━━━━━ PROVIDED DATA

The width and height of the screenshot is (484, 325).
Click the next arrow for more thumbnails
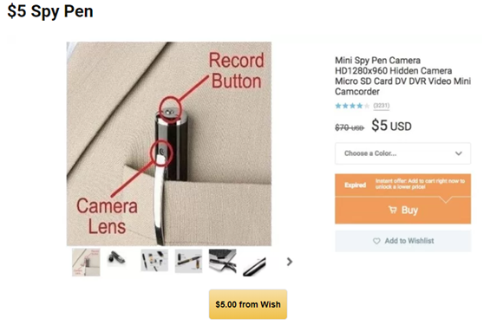[x=289, y=262]
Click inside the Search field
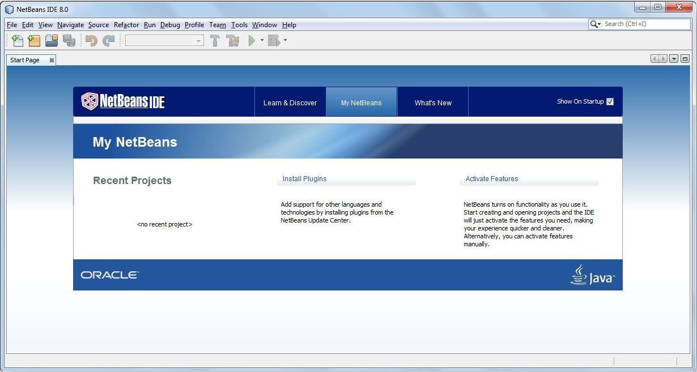This screenshot has width=697, height=372. pos(640,24)
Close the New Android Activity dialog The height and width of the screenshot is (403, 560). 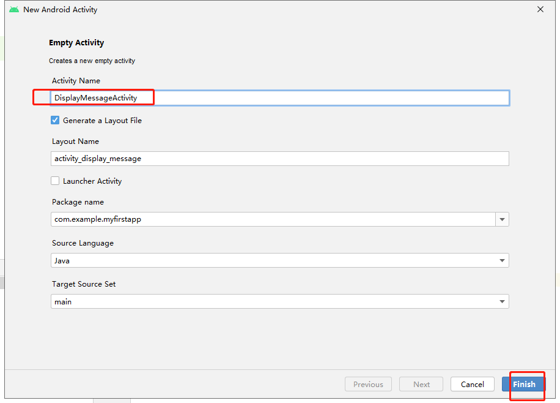[x=540, y=9]
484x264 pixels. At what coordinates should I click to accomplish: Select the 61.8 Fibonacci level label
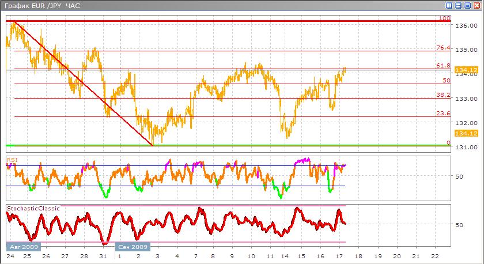[443, 66]
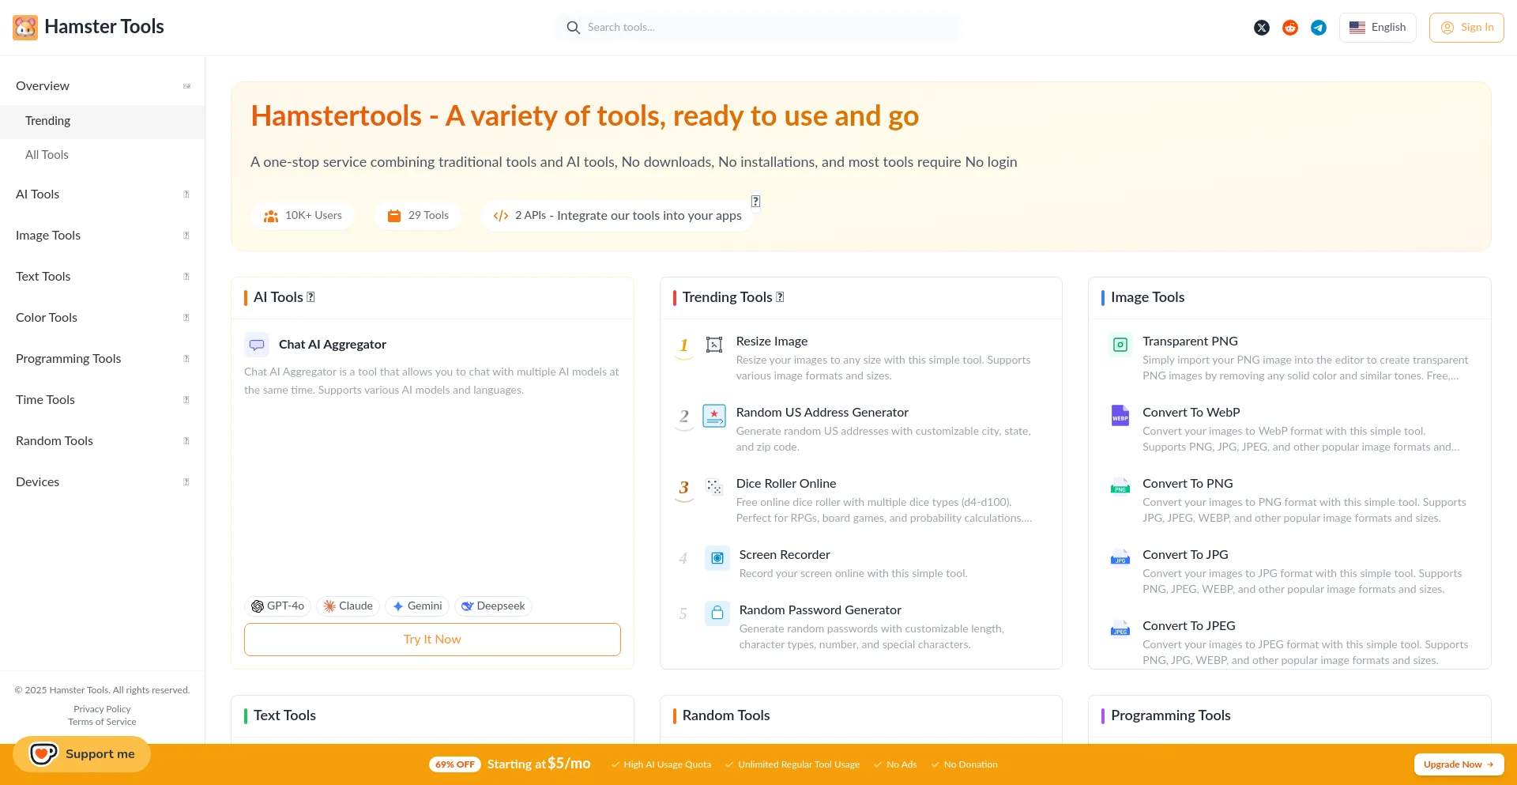The height and width of the screenshot is (785, 1517).
Task: Click the Transparent PNG icon
Action: point(1120,345)
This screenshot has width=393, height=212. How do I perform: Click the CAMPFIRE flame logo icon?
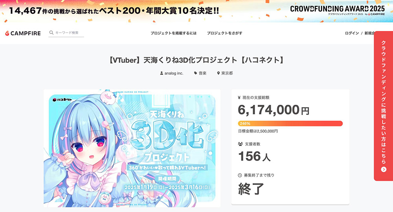[7, 33]
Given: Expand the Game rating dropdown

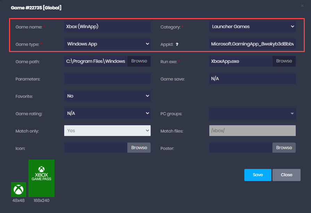Looking at the screenshot, I should pyautogui.click(x=107, y=113).
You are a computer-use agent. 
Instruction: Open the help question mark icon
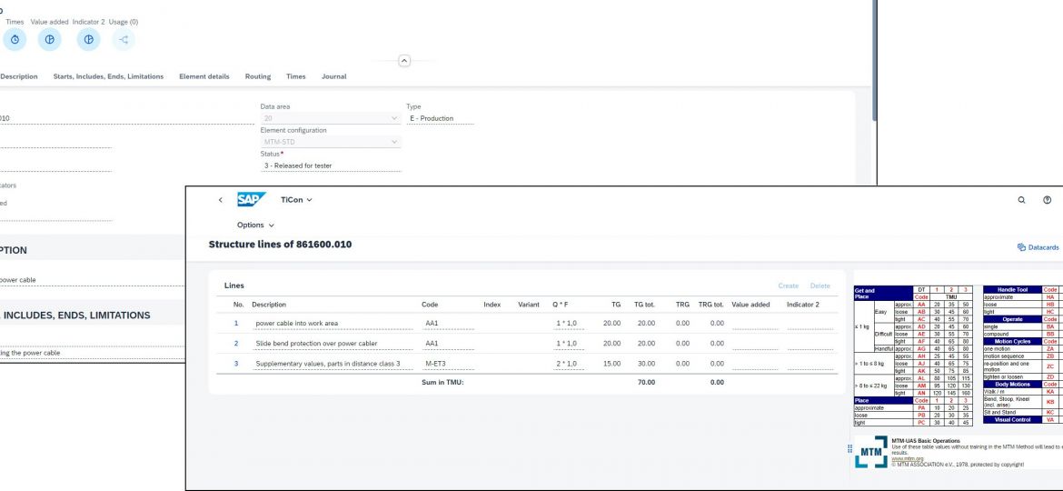pyautogui.click(x=1048, y=200)
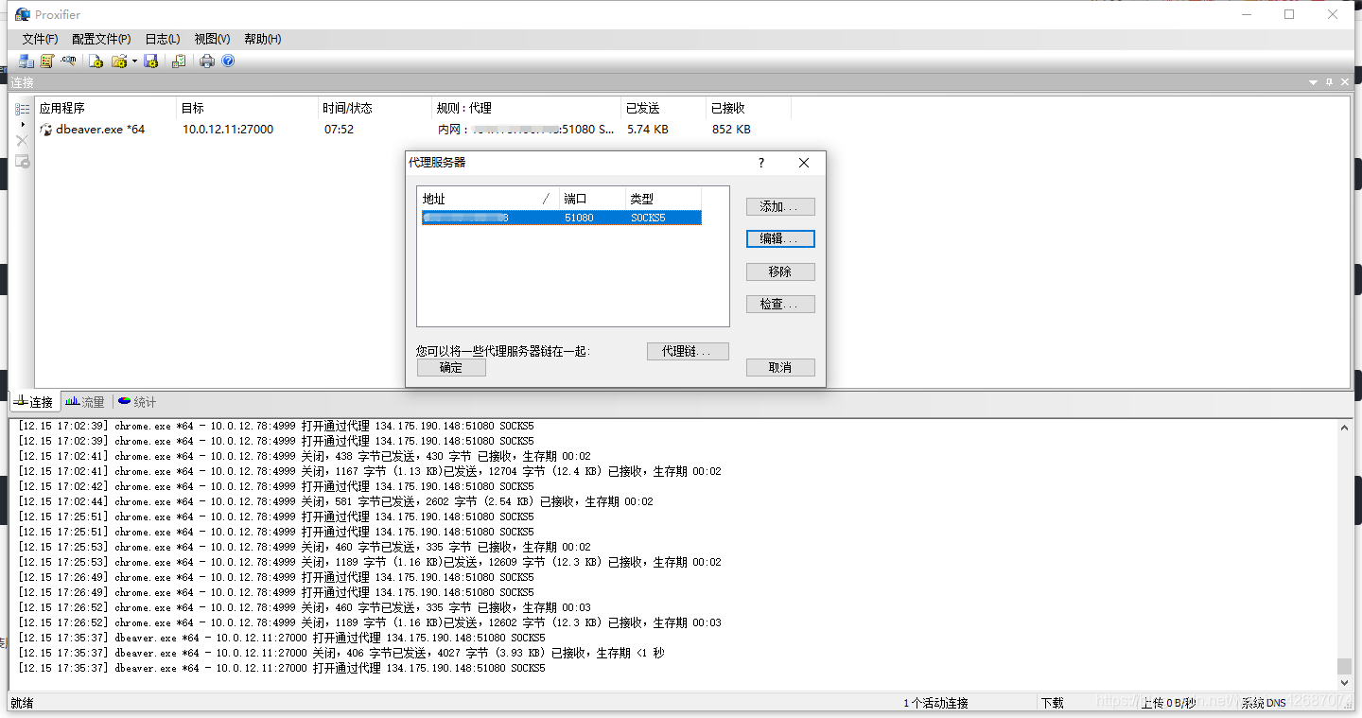Click the DNS settings magnifier toolbar icon
Screen dimensions: 1362x718
click(x=68, y=61)
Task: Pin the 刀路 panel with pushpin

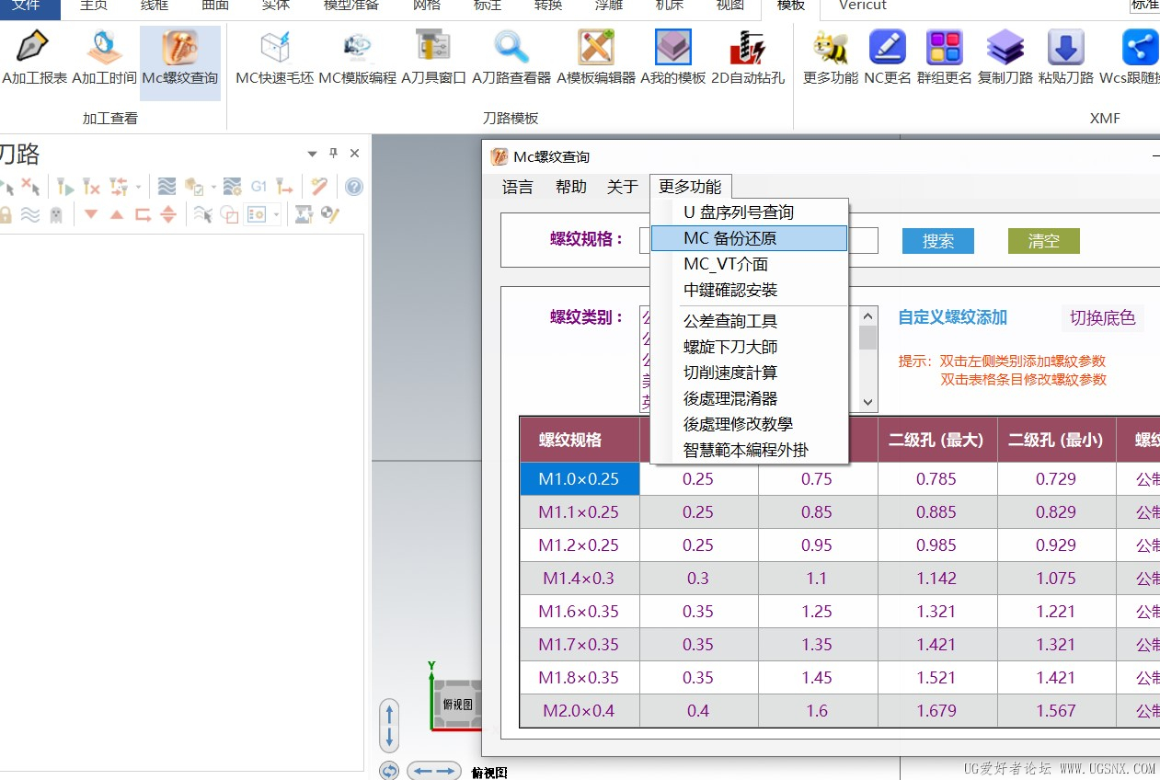Action: pyautogui.click(x=334, y=154)
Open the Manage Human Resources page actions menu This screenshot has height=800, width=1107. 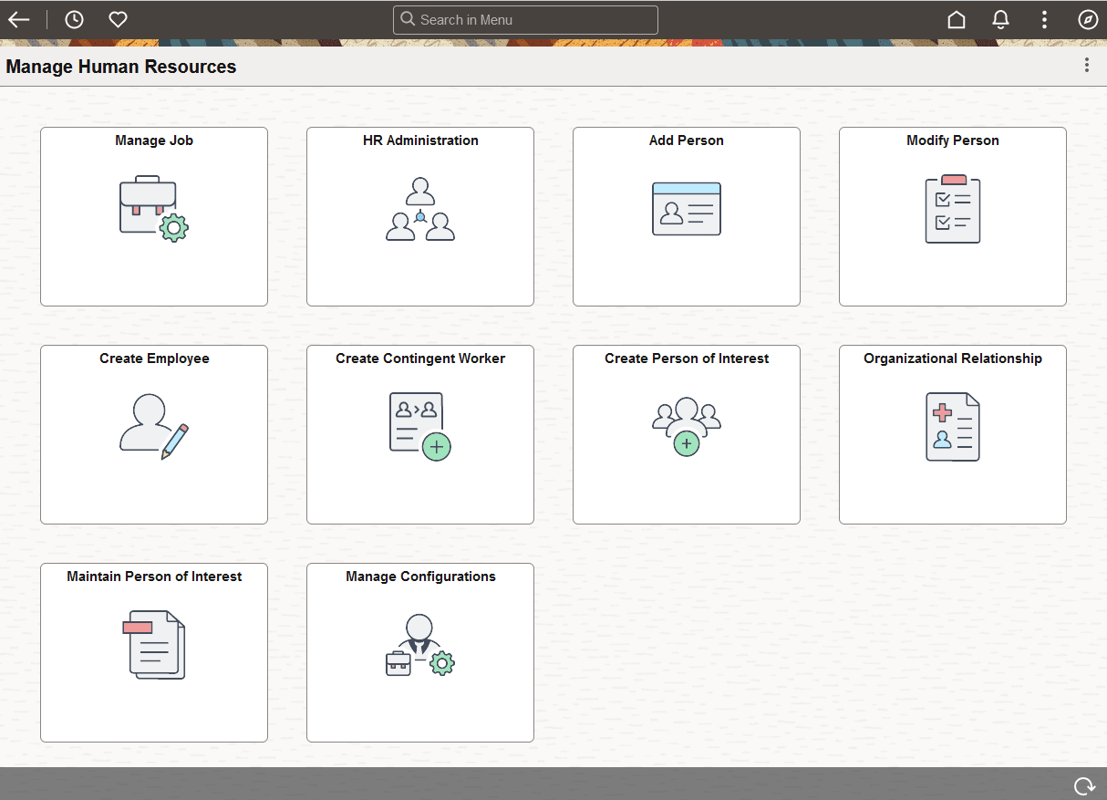(x=1086, y=65)
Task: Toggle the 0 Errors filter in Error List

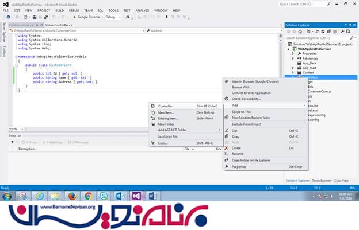Action: point(29,142)

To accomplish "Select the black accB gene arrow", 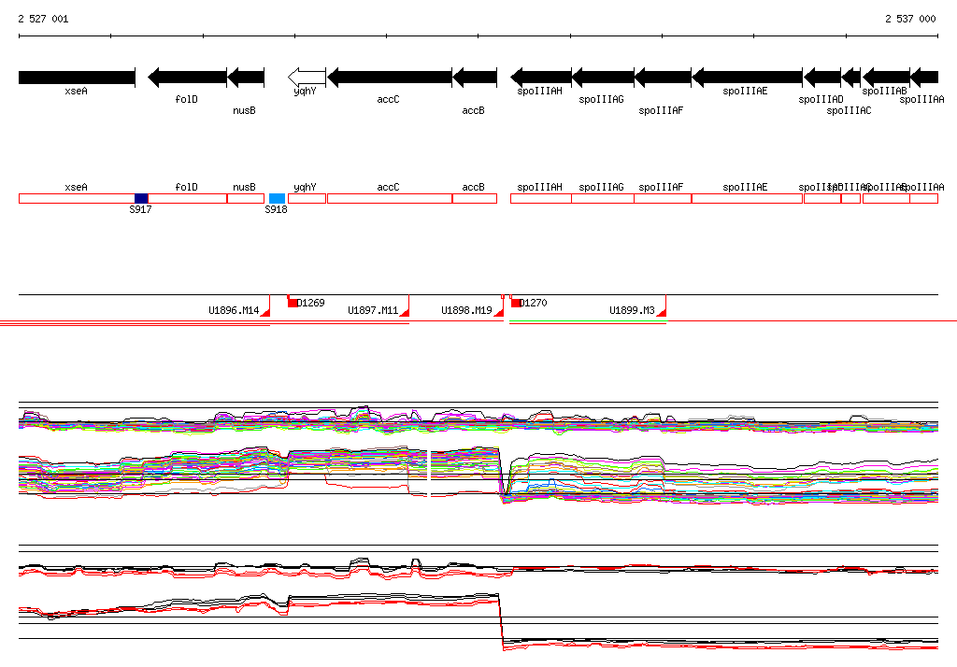I will (475, 77).
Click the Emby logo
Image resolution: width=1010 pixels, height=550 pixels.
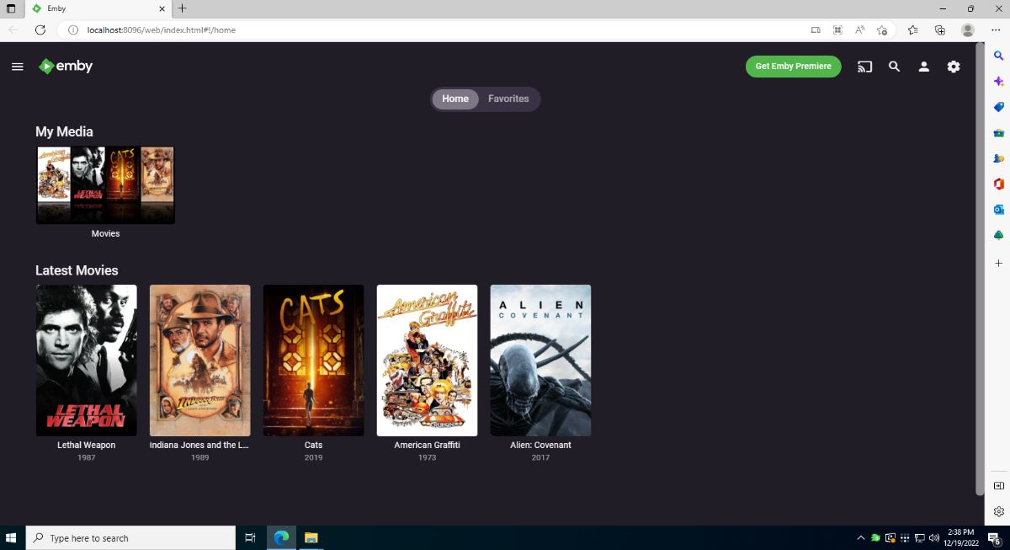click(65, 66)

━━━━━━━━━━

ASSIGNED TASK -> Reproduce nothing but the lines from the line containing "Click the Emby logo" through the last line of the data above, exactly as written and without pictures.

EXERCISE OUTPUT ->
Click the Emby logo
Image resolution: width=1010 pixels, height=550 pixels.
click(65, 66)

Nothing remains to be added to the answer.